* Work to complete *
Count the lines in the items below that contain the string "width", treating uppercase and lowercase as distinct, and reply with only that number.

* Excerpted records *
• • • • •

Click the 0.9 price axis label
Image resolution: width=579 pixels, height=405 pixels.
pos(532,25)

• • • • •

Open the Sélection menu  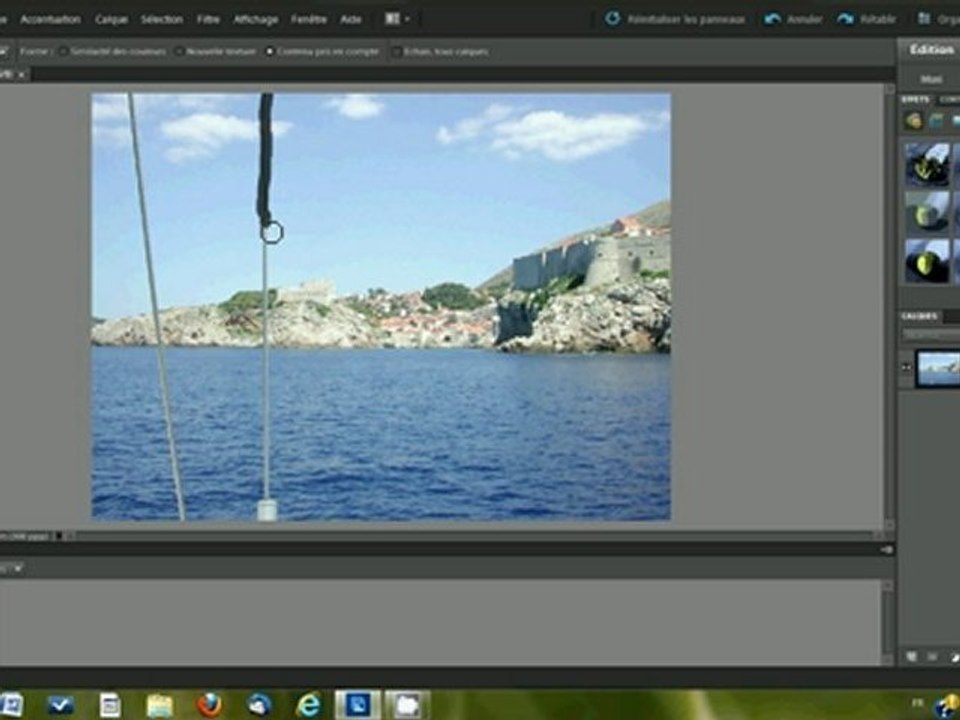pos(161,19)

• • • • •

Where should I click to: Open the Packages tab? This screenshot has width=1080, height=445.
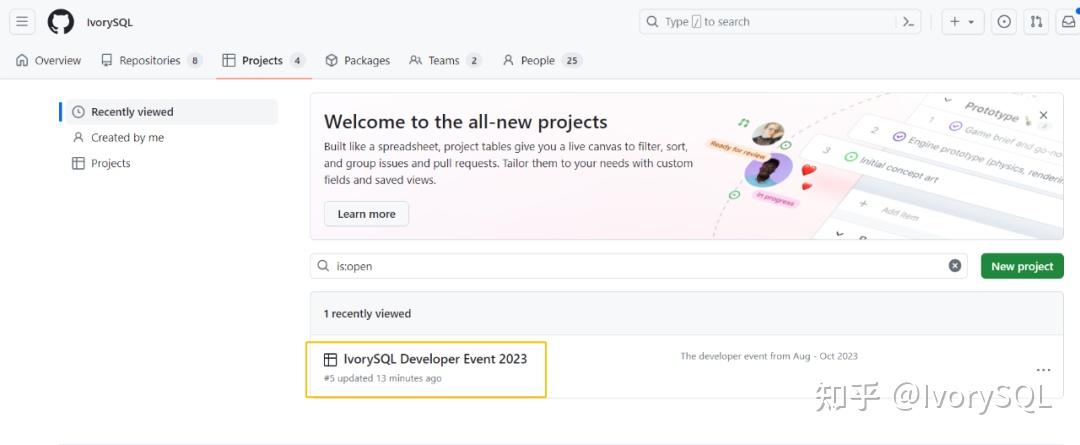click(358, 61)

• • • • •

* Finished task *
2